Could anyone possibly not like "Casablanca"? It has to be one of the most if note the most universally appealing movie ever made - it's got everything, a great story line with a terrific love interest, politics, international tension, history, wit, sharp dialogue, beauty, music, visual interest, great acting, great characters, beautiful ending. Remarking on just a few elements: Humphrey Bogart's Rick and the laconic dialogue that made his image and made this movie so famous and so often-quoted, including: Why did you come to Morocco? For the waters. But we don't have any waters here; this is a desert. I was misinformed. Bogart/Rick is the classic tough guy (I don't stick my neck out for nobody) who is actually a romantic and deeply sentimental. His decision at the end to send Ilsa off with Laszlo is so famous, and so beautifully scripted, that it's been forever memorialized in Woody Allen's hilarious reprise/parody, Play it Again, Sam.
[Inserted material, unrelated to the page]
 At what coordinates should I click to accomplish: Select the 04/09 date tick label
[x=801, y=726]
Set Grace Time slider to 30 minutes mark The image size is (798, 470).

It's one of the rare movies in which the protagonist faces a true moral dilemma - should he take the safe passage and leave with the woman he loves or let her go off with her husband, Laszlo, the noble freedom fighter and total stiff? Throughout the film, the tensions between the Nazis and the European refugees in Morocco are huge, serious, menacing - who can forget the great scene when the Europeans at the cafe sign the Marseillaise? - with the two most interesting characters, Rick and the police chief (Claude Rains) in the middle, cutting their own deals, Rains cynical and blithely corrupt, Rick a mystery, a true American existential hero.